São Paulo - O dólar caiu 0,68% e fechou vendido a R$ 2,883, a menor cotação em quase dois meses. Foi a segunda sessão consecutiva de baixa. Com isso, a moeda dos EUA acumula queda de 3,2% no mês e de 18,6% no ano.A expectativa de ingresso de divisas tem ajudado a manter o dólar em trajetória de queda, segundo José Roberto Carrera, da corretora Novação.
As captações externas anunciadas recentemente por empresas e bancos levam de 15 a 20 dias para serem concluídas, irrigando o mercado, segundo o analista.

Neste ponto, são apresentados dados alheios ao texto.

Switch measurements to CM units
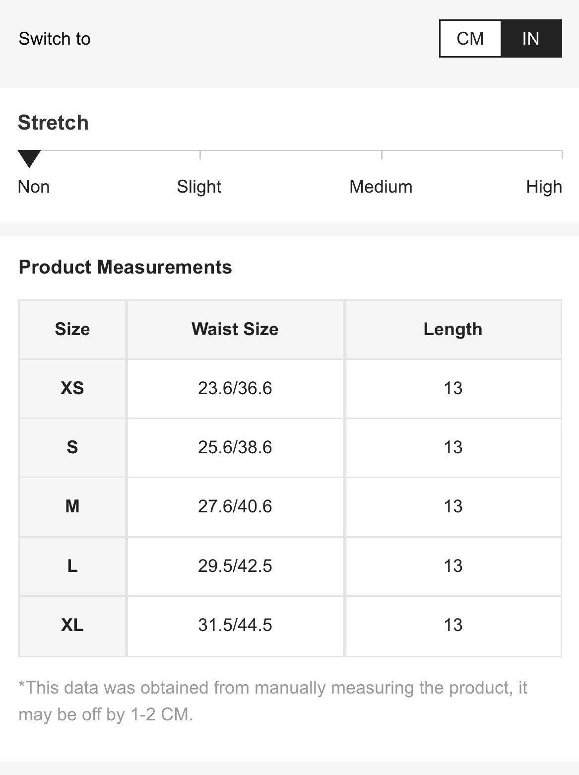Image resolution: width=579 pixels, height=775 pixels. tap(470, 39)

A aposta de um novo corte agressivo da taxa básica de juro pelo Comitê de Política Monetária (Copom) também anima o otimismo do investidor. Espera-se uma redução de, no mínimo, dois pontos percentuais, para 20% ao ano. ''O mercado está embutindo nos preços a expectativa de reaquecimento da economia com os juros mais baixos. Sabe-se, no entanto, que a retomada do crescimento ainda não ocorreu'', afirma Jorge Kattar, analista do banco holandês Rabobank.
Em tese, um corte de juros pode motivar uma alta do dólar, com os ajustes nas carteiras dos investidores, como a migração de recursos aplicados em renda fixa.
Mas Kattar destaca que um novo corte dos juros favorece também a percepção do investidor estrangeiro em relação ao Brasil, o que pode ampliar as oportunidades de captação de dinheiro no exterior. ''Juros menores representam uma economia para o país na gestão de sua dívida.''
Bovespa - O principal índice da Bovespa fechou em queda de 0,48%, aos 16.341 pontos. No mês, a alta acumulada atinge 7,6%. No ano, os ganhos somam 45%. Mas o destaque de ontem foi o volume financeiro, que atingiu o maior valor desde abril de 2001. Os negócios movimentaram R$ 2,113 bilhões. Esse giro foi inflado em R$ 991,6 milhões pelo exercício dos contratos de opções - o maior desde fevereiro de 2000. Neste mês, a média diária de negócios já supera R$ 1 bilhão, o que não ocorria desde o início de 2000.
Apesar da pequena queda do Ibovespa ontem, o mercado está otimista com a expectativa de corte na taxa Selic. A Bovespa divulgou ontem que o saldo do investimento estrangeiro bateu novo recorde. No acumulado do ano, até o último dia 10, as vendas superaram as compras em R$ 4,027 bilhões, sendo R$ 577,7 milhões apenas nos dez primeiros dias deste mês.